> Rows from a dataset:
+ + + +

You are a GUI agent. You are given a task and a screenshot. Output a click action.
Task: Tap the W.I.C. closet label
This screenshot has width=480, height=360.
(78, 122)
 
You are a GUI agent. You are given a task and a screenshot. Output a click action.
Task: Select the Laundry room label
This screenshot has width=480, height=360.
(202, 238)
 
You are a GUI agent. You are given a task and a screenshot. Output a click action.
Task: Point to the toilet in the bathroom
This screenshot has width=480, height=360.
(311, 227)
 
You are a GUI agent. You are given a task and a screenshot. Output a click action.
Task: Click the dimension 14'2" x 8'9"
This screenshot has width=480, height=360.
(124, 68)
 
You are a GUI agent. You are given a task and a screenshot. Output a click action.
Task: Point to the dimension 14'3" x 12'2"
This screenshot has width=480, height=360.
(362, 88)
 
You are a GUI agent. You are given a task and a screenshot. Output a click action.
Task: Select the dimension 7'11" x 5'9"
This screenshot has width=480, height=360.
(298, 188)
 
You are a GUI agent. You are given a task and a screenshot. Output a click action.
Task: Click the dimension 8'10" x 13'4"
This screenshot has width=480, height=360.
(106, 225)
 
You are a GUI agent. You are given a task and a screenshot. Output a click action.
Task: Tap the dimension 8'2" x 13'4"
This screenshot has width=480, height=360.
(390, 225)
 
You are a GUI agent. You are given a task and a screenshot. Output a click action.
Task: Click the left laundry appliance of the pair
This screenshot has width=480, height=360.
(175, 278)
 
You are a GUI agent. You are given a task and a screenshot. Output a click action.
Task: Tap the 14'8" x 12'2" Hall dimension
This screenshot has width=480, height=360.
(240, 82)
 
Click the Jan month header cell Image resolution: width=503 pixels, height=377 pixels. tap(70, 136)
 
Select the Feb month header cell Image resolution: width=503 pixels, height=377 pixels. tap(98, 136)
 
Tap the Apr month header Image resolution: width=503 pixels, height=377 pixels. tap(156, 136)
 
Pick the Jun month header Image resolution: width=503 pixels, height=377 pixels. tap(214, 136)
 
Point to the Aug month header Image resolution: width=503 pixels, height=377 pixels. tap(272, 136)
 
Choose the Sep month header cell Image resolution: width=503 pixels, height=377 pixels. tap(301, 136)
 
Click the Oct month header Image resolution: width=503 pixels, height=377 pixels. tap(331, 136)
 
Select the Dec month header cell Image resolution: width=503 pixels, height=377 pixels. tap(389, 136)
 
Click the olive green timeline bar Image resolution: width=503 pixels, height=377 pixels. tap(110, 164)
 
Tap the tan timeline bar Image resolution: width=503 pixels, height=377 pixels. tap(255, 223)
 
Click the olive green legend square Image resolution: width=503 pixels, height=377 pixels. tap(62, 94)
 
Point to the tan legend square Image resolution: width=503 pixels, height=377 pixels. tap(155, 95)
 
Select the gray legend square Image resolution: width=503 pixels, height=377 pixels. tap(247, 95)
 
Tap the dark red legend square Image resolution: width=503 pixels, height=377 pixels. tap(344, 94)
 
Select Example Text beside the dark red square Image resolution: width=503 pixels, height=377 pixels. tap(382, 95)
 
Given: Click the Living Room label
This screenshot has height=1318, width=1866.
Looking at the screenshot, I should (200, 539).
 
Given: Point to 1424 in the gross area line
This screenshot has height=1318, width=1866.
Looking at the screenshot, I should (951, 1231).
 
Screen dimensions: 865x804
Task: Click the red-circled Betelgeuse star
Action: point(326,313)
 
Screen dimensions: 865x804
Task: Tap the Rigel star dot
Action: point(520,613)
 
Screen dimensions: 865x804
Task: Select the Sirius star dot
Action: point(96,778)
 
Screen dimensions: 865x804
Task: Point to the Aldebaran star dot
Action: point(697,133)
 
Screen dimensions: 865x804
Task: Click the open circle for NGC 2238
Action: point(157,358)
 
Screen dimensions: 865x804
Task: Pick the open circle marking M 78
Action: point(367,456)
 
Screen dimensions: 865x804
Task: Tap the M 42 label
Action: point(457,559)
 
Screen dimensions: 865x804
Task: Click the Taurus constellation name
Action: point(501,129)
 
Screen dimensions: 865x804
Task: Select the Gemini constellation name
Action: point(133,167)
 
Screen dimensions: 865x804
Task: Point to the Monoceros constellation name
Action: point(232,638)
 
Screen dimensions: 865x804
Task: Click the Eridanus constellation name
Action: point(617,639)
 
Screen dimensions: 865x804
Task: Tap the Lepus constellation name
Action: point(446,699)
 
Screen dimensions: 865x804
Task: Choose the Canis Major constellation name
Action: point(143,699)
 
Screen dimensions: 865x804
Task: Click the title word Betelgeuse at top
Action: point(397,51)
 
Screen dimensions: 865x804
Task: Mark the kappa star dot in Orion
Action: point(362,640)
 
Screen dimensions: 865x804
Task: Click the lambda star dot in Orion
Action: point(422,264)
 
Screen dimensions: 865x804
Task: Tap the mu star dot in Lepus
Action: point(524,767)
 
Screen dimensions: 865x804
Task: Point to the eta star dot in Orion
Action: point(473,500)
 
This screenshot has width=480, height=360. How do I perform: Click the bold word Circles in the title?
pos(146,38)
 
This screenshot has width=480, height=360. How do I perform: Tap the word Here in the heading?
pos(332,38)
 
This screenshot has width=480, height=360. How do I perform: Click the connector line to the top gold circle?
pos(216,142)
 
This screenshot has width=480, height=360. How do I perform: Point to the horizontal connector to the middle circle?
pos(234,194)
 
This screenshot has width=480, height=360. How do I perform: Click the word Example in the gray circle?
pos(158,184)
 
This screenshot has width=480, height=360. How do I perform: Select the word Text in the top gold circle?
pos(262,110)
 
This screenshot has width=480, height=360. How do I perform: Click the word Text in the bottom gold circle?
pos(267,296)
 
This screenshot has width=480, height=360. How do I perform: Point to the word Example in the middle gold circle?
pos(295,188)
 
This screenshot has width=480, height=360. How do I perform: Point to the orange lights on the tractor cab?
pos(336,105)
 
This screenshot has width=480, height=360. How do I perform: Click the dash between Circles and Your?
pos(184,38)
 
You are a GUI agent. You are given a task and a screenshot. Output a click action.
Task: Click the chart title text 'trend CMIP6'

+ + + +

> WHAT TO PRODUCE: Copy out verbatim the rows starting with the line that contains "Point to the tan" and ending with the line that contains "Tap the dark", including both of those lines.

> REPLY:
Point to the tan legend square Image resolution: width=503 pixels, height=377 pixels. tap(155, 95)
 
Select the gray legend square Image resolution: width=503 pixels, height=377 pixels. tap(247, 95)
 
Tap the dark red legend square Image resolution: width=503 pixels, height=377 pixels. tap(344, 94)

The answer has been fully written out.